You are presented with a constant stream of letter tiles, which you must quickly dispense with by forming words of 2 letters or more. A word's score is the sum of the values of the letter tiles (much like in Scrabble), multipled by a number of bonus factors. Earn these bonuses by submitting longer words (+0.5x for each letter above two), maintaining a streak of validly submitted words (+0.1x for each word in the streak), and clearing your queue (2x bonus). You must act quickly, though, for if the queue ever reaches nine tiles, a timer activates and the first tile in line starts turning red. If you don't submit a word in the few seconds before the timer runs out, that tile disappears, its point total is subtracted from your score, and worst of all, your streak bonus is reset!

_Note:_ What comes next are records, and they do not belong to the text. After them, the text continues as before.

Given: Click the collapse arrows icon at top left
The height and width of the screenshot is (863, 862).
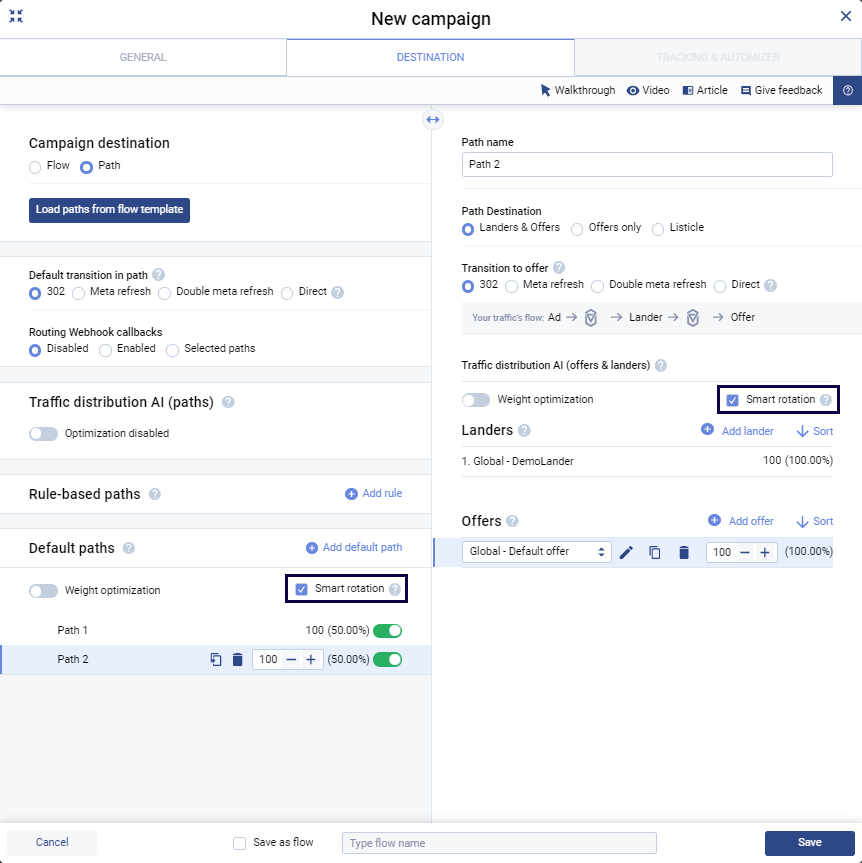Looking at the screenshot, I should pos(16,16).
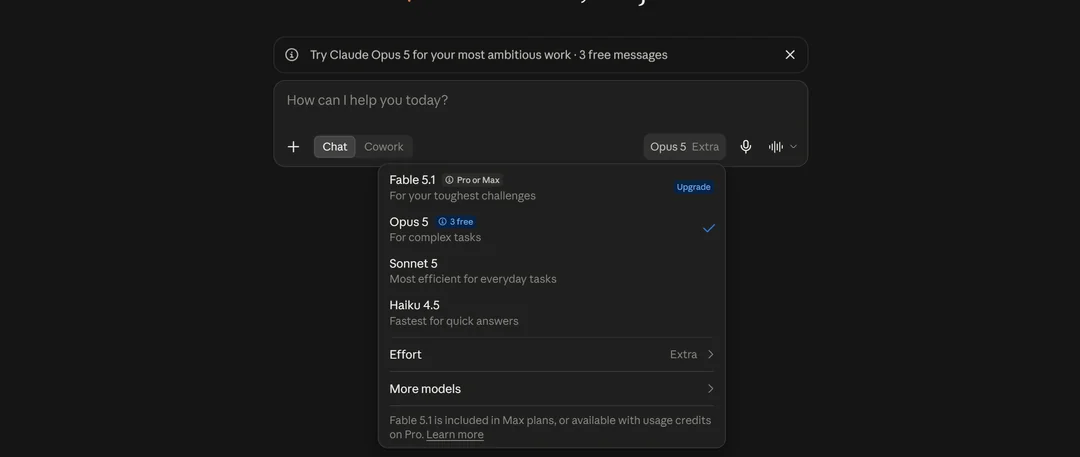
Task: Click the plus attachment icon
Action: 293,147

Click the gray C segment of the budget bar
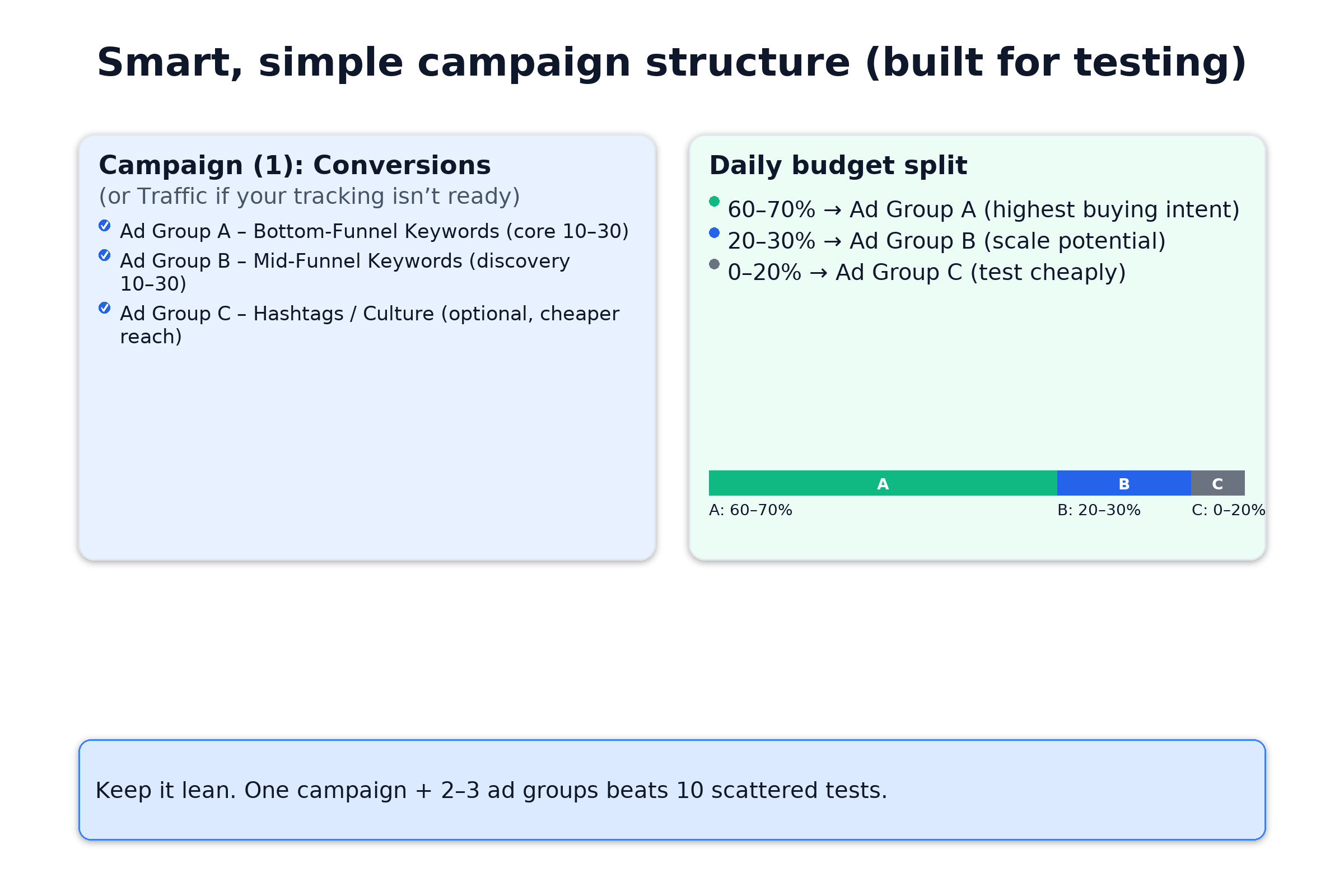(1217, 483)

Fans of leisurely, puzzle-like word games may find DeepLeap too fast-paced and may feel tempted to head directly to the Jumble. But before you go, give DeepLeap a shot! I myself normally choose stress-free puzzle modes whenever they are available, but I found this game remarkably addictive, and here are some of the reasons why:
It's accessible! Whether you have the vocabulary of a member of the Decemberists or that of a fifth-grader, you should be able to find words to submit without too much difficulty. You don't ever have to let the queue fill up — if you see a 3- or 4-letter word in the tiles that are already up, just go with it! Keep that ever-important streak going! Of course, it's better for your score if you're able to hold out for longer words, but it's not like you ever have to find a 9-letter monster. Also, DeepLeap doesn't make you feel inadequate if you didn't know that fragments like CEL and AWL are actual words.

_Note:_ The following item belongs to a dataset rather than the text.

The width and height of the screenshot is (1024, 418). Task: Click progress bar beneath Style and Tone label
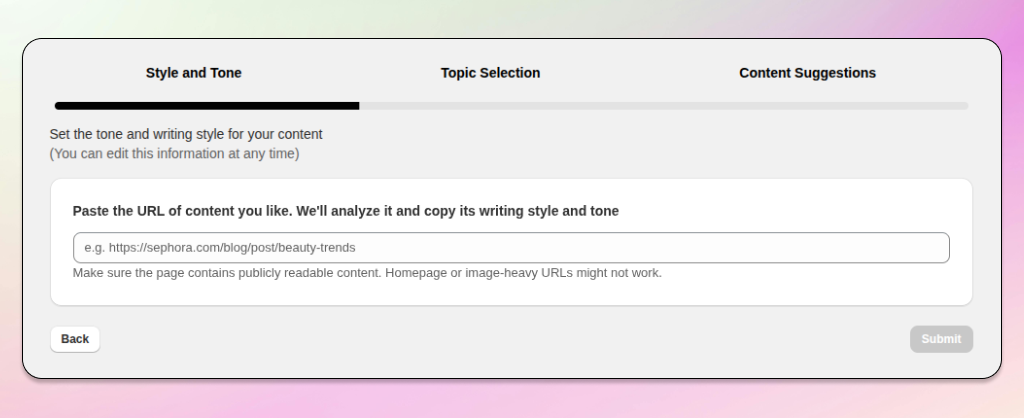(193, 105)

It's balanced! DeepLeap is both offensive and defensive. Sure, it's great that you are able to submit SPHINX, but if it leaves you with EEO in your queue, then maybe you're better off playing something something like POXES and leaving HINE – giving you a much better chance of clearing your queue with your next word. It's designed never to give you more than 3 vowels or 4 consonants in a row, so with some care you can avoid ending up with draws like AIEUUUBAI. On the other hand, this is exactly where the 2-letter words come in handy as panic buttons.
It's fun! If the first two games that come to mind are arguably the world's most popular word board game (Scrabble) and the most popular word video game (Text Twist), you can probably assume that it's captured at least some of what's made those games so popular, which this definitely does.

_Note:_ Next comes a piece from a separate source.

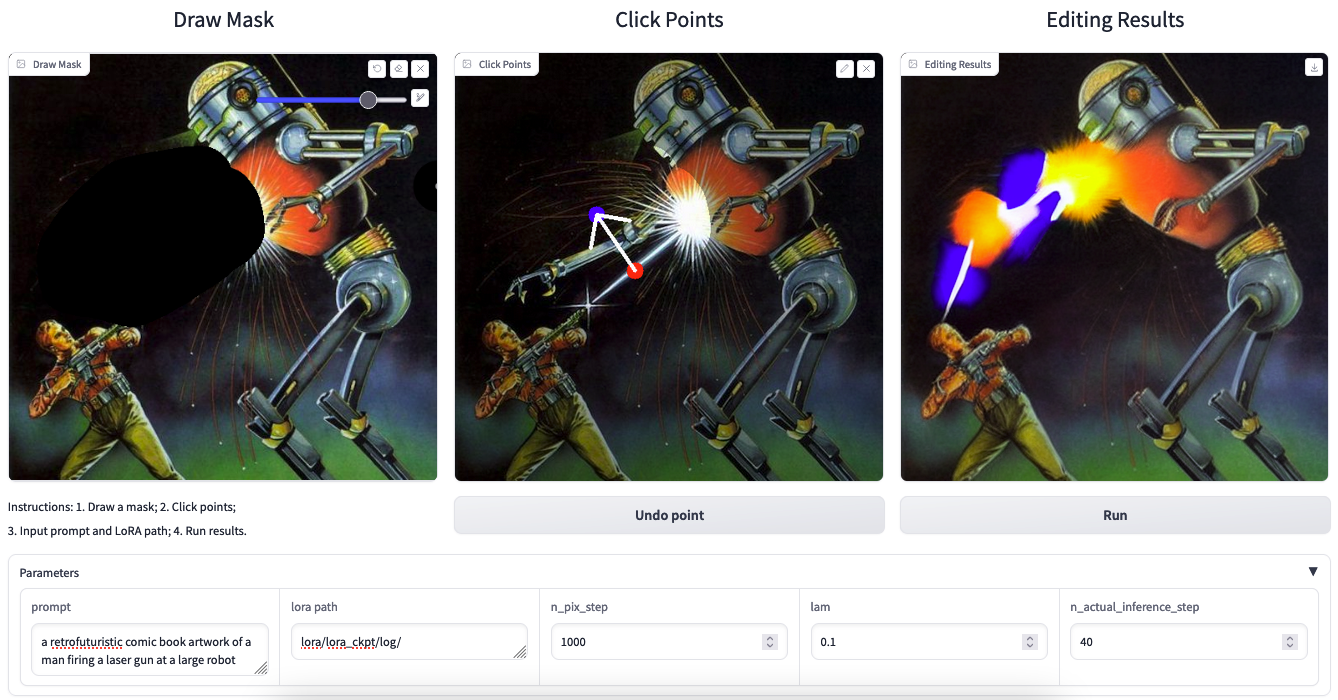
Task: Remove the Click Points image
Action: point(866,69)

It's addictive! The short but intense nature of DeepLeap combined with virtually unlimited replay value make it oh-so-easy to finish a game, take a deep breath, and then jump right back into the maelstrom. This is sometimes known as the "just one more game" syndrome.
Now, that's not to say that DeepLeap isn't without its problems, and since John Resig currently presents it as a demo, I feel no hesitation in pointing them out for the greater good of the finished product: First of all, the letter values are definitely out of proportion, meaning that not only are words containing Q, X, or J pretty much guaranteed to be worth as much as most words twice their size, but if one of these letters shows up in your queue, you'd better do your darnedest to get rid of it, or pay a stiff penalty!
Secondly, the timer needs to be more visible, especially when your queue is full and you're trying frantically to find a word while simultaneously attempting to discern the subtle differences between crimson, cherry, and carmine.
Lastly, the tile timer could stand to be a little slower as the queue fills up; after all, the possibilities for forming words are increasing exponentially, so it would make sense to give the player more time to process the new letters.
Although DeepLeap is currently just a demo, I see very few other flaws. Part of the greatness of the game lies in its simplicity, and I don't see that adding new gameplay features like powered tiles could really improve it. Music, sound effects, and eye-pleasing graphics would certainly add a bit of polish, but that would just be the rainbow sprinkles on top of an already-delicious ice cream sundae.